**REQUIREMENT**
Print the data that follows exactly.

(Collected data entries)
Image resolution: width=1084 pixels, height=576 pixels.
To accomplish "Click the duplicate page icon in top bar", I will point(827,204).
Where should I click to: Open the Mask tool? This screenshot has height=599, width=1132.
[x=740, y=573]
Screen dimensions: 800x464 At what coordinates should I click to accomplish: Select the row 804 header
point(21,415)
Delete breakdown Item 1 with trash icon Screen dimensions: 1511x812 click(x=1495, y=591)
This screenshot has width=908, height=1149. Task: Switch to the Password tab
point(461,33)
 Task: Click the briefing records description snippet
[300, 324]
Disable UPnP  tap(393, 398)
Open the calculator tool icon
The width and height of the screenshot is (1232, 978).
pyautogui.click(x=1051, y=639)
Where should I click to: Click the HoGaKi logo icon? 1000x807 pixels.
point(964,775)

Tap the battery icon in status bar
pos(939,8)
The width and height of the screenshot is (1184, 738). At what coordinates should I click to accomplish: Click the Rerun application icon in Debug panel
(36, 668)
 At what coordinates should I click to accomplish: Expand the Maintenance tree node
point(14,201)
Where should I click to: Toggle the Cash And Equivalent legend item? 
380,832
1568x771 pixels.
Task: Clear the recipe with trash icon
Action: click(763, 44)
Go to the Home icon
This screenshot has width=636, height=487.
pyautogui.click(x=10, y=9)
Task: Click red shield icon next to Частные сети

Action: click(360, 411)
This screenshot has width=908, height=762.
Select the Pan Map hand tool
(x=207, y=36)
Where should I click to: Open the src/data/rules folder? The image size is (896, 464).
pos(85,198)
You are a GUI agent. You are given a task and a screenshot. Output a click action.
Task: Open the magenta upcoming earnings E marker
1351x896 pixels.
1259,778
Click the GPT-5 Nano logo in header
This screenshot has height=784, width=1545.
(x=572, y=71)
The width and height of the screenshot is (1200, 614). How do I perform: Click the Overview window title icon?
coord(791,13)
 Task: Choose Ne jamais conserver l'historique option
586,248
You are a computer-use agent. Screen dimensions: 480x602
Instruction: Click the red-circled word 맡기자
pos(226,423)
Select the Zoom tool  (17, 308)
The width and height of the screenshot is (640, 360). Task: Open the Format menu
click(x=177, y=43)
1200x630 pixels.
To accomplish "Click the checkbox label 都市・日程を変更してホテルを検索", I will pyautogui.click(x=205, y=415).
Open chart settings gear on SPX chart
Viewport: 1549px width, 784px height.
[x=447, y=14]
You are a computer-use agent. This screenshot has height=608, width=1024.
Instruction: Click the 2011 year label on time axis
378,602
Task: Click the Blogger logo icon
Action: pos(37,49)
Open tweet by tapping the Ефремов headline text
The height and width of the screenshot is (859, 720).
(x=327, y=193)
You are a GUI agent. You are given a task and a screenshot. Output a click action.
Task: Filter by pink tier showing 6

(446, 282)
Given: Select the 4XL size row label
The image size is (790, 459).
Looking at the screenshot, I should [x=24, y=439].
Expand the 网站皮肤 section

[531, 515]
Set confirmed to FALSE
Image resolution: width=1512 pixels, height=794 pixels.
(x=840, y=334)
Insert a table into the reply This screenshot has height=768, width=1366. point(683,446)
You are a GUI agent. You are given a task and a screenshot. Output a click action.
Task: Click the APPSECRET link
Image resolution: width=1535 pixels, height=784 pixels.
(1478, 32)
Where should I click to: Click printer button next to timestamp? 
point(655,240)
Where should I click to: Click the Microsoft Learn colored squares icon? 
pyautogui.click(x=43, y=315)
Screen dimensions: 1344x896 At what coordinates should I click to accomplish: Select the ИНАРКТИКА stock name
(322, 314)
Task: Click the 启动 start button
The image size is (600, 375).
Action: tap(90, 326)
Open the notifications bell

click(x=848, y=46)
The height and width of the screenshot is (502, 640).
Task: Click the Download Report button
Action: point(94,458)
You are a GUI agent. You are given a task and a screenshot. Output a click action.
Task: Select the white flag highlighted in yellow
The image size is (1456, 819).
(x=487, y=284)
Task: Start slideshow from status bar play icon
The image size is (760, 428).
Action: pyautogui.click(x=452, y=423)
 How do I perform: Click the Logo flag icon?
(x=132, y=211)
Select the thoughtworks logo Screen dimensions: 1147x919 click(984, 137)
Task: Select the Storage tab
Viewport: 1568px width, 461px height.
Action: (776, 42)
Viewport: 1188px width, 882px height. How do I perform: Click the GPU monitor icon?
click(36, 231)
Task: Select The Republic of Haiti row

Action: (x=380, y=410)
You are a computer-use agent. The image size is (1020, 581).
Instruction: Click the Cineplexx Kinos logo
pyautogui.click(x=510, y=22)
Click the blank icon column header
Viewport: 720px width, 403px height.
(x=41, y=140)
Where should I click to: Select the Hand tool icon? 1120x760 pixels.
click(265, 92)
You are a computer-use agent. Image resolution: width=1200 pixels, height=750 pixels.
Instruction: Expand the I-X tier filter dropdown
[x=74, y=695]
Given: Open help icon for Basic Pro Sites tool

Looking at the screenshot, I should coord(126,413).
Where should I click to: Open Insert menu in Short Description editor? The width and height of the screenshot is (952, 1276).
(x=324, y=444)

**YOUR SOLUTION**
Image resolution: width=1084 pixels, height=576 pixels.
To accomplish "Click the duplicate page icon in top bar", I will point(827,204).
Where should I click to: Open the Mask tool? This screenshot has height=599, width=1132.
[x=740, y=573]
Screen dimensions: 800x464 At what coordinates should I click to accomplish: Select the row 804 header
point(21,415)
Delete breakdown Item 1 with trash icon Screen dimensions: 1511x812 click(x=1495, y=591)
This screenshot has width=908, height=1149. Task: Switch to the Password tab
point(461,33)
 Task: Click the briefing records description snippet
[300, 324]
Disable UPnP  tap(393, 398)
Open the calculator tool icon
The width and height of the screenshot is (1232, 978).
pyautogui.click(x=1051, y=639)
Where should I click to: Click the HoGaKi logo icon? 1000x807 pixels.
point(964,775)

Tap the battery icon in status bar
pos(939,8)
The width and height of the screenshot is (1184, 738). At what coordinates should I click to accomplish: Click the Rerun application icon in Debug panel
(36, 668)
 At what coordinates should I click to accomplish: Expand the Maintenance tree node
point(14,201)
Where should I click to: Toggle the Cash And Equivalent legend item? 
380,832
1568x771 pixels.
Task: Clear the recipe with trash icon
Action: click(763, 44)
Go to the Home icon
This screenshot has width=636, height=487.
pyautogui.click(x=10, y=9)
Task: Click red shield icon next to Частные сети

Action: click(360, 411)
This screenshot has width=908, height=762.
Select the Pan Map hand tool
(x=207, y=36)
Where should I click to: Open the src/data/rules folder? The image size is (896, 464).
pos(85,198)
You are a GUI agent. You are given a task and a screenshot. Output a click action.
Task: Open the magenta upcoming earnings E marker
1351x896 pixels.
1259,778
Click the GPT-5 Nano logo in header
This screenshot has height=784, width=1545.
(x=572, y=71)
The width and height of the screenshot is (1200, 614). How do I perform: Click the Overview window title icon?
coord(791,13)
 Task: Choose Ne jamais conserver l'historique option
586,248
You are a computer-use agent. Screen dimensions: 480x602
Instruction: Click the red-circled word 맡기자
pos(226,423)
Select the Zoom tool  (17, 308)
The width and height of the screenshot is (640, 360). Task: Open the Format menu
click(x=177, y=43)
1200x630 pixels.
To accomplish "Click the checkbox label 都市・日程を変更してホテルを検索", I will pyautogui.click(x=205, y=415).
Open chart settings gear on SPX chart
Viewport: 1549px width, 784px height.
[x=447, y=14]
You are a computer-use agent. This screenshot has height=608, width=1024.
Instruction: Click the 2011 year label on time axis
378,602
Task: Click the Blogger logo icon
Action: pos(37,49)
Open tweet by tapping the Ефремов headline text
The height and width of the screenshot is (859, 720).
(x=327, y=193)
You are a GUI agent. You are given a task and a screenshot. Output a click action.
Task: Filter by pink tier showing 6

(446, 282)
Given: Select the 4XL size row label
The image size is (790, 459).
Looking at the screenshot, I should [x=24, y=439].
Expand the 网站皮肤 section

[531, 515]
Set confirmed to FALSE
Image resolution: width=1512 pixels, height=794 pixels.
(x=840, y=334)
Insert a table into the reply This screenshot has height=768, width=1366. point(683,446)
You are a GUI agent. You are given a task and a screenshot. Output a click action.
Task: Click the APPSECRET link
Image resolution: width=1535 pixels, height=784 pixels.
(1478, 32)
Where should I click to: Click printer button next to timestamp? 
point(655,240)
Where should I click to: Click the Microsoft Learn colored squares icon? 
pyautogui.click(x=43, y=315)
Screen dimensions: 1344x896 At what coordinates should I click to accomplish: Select the ИНАРКТИКА stock name
(322, 314)
Task: Click the 启动 start button
The image size is (600, 375).
Action: tap(90, 326)
Open the notifications bell

click(x=848, y=46)
The height and width of the screenshot is (502, 640).
Task: Click the Download Report button
Action: point(94,458)
You are a GUI agent. You are given a task and a screenshot. Output a click action.
Task: Select the white flag highlighted in yellow
The image size is (1456, 819).
(x=487, y=284)
Task: Start slideshow from status bar play icon
The image size is (760, 428).
Action: pyautogui.click(x=452, y=423)
 How do I perform: Click the Logo flag icon?
(x=132, y=211)
Select the thoughtworks logo Screen dimensions: 1147x919 click(984, 137)
Task: Select the Storage tab
Viewport: 1568px width, 461px height.
Action: (776, 42)
Viewport: 1188px width, 882px height. How do I perform: Click the GPU monitor icon?
click(36, 231)
Task: Select The Republic of Haiti row

Action: (x=380, y=410)
You are a computer-use agent. The image size is (1020, 581).
Instruction: Click the Cineplexx Kinos logo
pyautogui.click(x=510, y=22)
Click the blank icon column header
Viewport: 720px width, 403px height.
(x=41, y=140)
Where should I click to: Select the Hand tool icon? 1120x760 pixels.
click(265, 92)
You are a computer-use agent. Image resolution: width=1200 pixels, height=750 pixels.
Instruction: Expand the I-X tier filter dropdown
[x=74, y=695]
Given: Open help icon for Basic Pro Sites tool

Looking at the screenshot, I should coord(126,413).
Where should I click to: Open Insert menu in Short Description editor? The width and height of the screenshot is (952, 1276).
(x=324, y=444)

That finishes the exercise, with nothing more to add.